Consigne 1 » Selon le texte sur la social-démocratie européenne, depuis quelle année les socialistes danois sont-ils écartés du pouvoir ?
Consigne 2 » Dans le texte sur la social-démocratie européenne, reformulez plus brièvement le paragraphe qui commence par « Au Danemark, les socialistes », sans perdre ses faits essentiels.
Consigne 3 » Reproduisez le passage du document source allant de "Sous la houlette" jusqu'à "des bas salaires." inclus.

Document source »
:::

Le reflux de la social-démocratie historique. En Europe du Nord, berceau de la social-démocratie, les partis de gauche ont subi d'importants revers dont ils peinent à se relever.
Au Danemark, les socialistes qui ont forgé le concept de la "flexisécurité" - un donnant-donnant entre entreprises et salariés afin de concilier compétitivité et sécurité de l'emploi - sont écartés du pouvoir depuis 2001. Revendiquant "un Danemark plus riche et plus juste", la droite alliée à des partis populistes au discours parfois xénophobe est parvenue à se poser comme la mieux à même de sauver un modèle social qu'elle ne conteste plus.
En Suède, les sociaux-démocrates n'ont pas pu faire face à la montée du chômage qui atteignait le quart des jeunes lors de la victoire des conservateurs, en 2006.
Centre névralgique de la gauche européenne, la social-démocratie allemande s'est efforcée, depuis dix ans, de maintenir la compétitivité de l'industrie germanique dans la mondialisation tout en développant, avec l'idée "d'Etat social prévoyant", une vision "anticipatrice". Il s'agit de concentrer les politiques publiques sur la petite enfance, l'éducation et la formation.
Sous la houlette du chancelier Gerhard Schröder, le SPD a contribué à renforcer le rayonnement de l'économie allemande, mais il a mis à mal le pacte capital-travail au coeur du compromis social-démocrate en creusant les inégalités et en faisant croître la part des bas salaires.

:::

Extraits d'enregistrements »

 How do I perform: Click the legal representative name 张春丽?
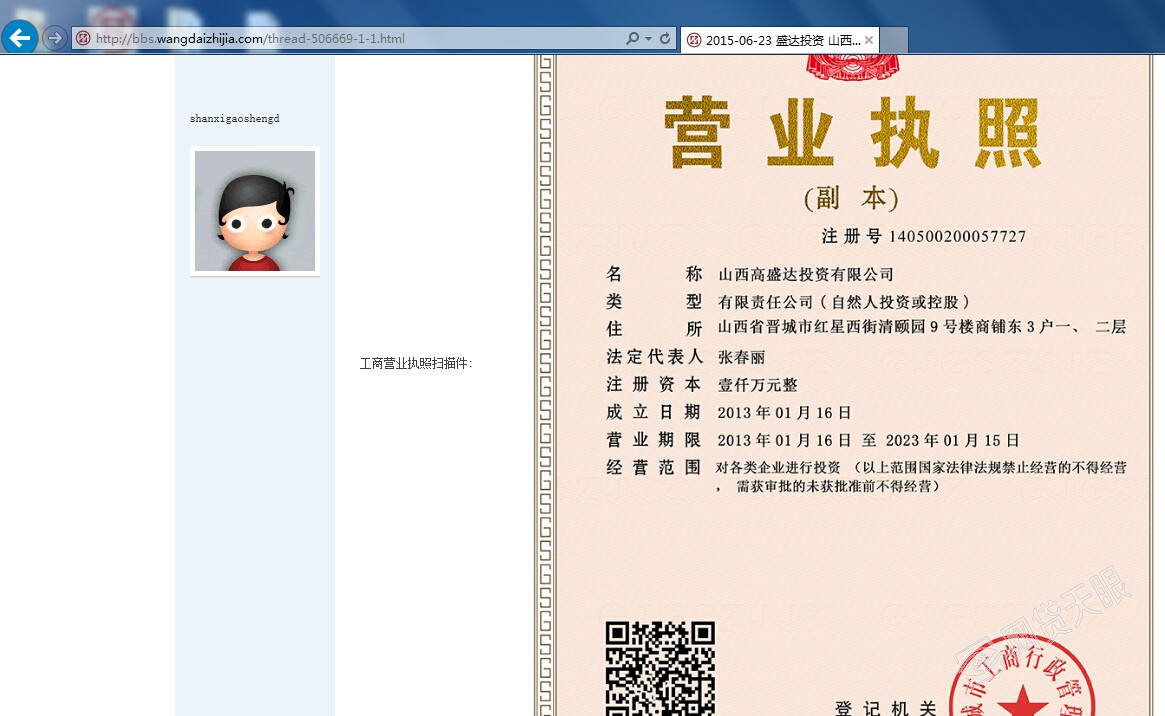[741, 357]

:::

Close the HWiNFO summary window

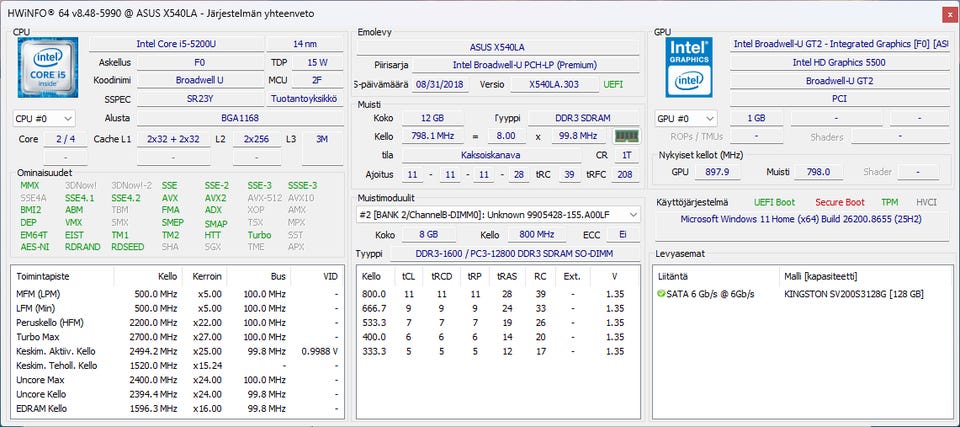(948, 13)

:::

Réponse rédigée 1 » Depuis 2001.

Réponse rédigée 2 » Au Danemark, les socialistes sont écartés du pouvoir depuis 2001. Ils avaient forgé la « flexisécurité », un donnant-donnant entre entreprises et salariés pour concilier compétitivité et sécurité de l'emploi. La droite, alliée à des partis populistes parfois xénophobes, revendique « un Danemark plus riche et plus juste ». Elle s'est posée comme la plus apte à sauver un modèle social qu'elle ne conteste plus.

Réponse rédigée 3 »
Sous la houlette du chancelier Gerhard Schröder, le SPD a contribué à renforcer le rayonnement de l'économie allemande, mais il a mis à mal le pacte capital-travail au coeur du compromis social-démocrate en creusant les inégalités et en faisant croître la part des bas salaires.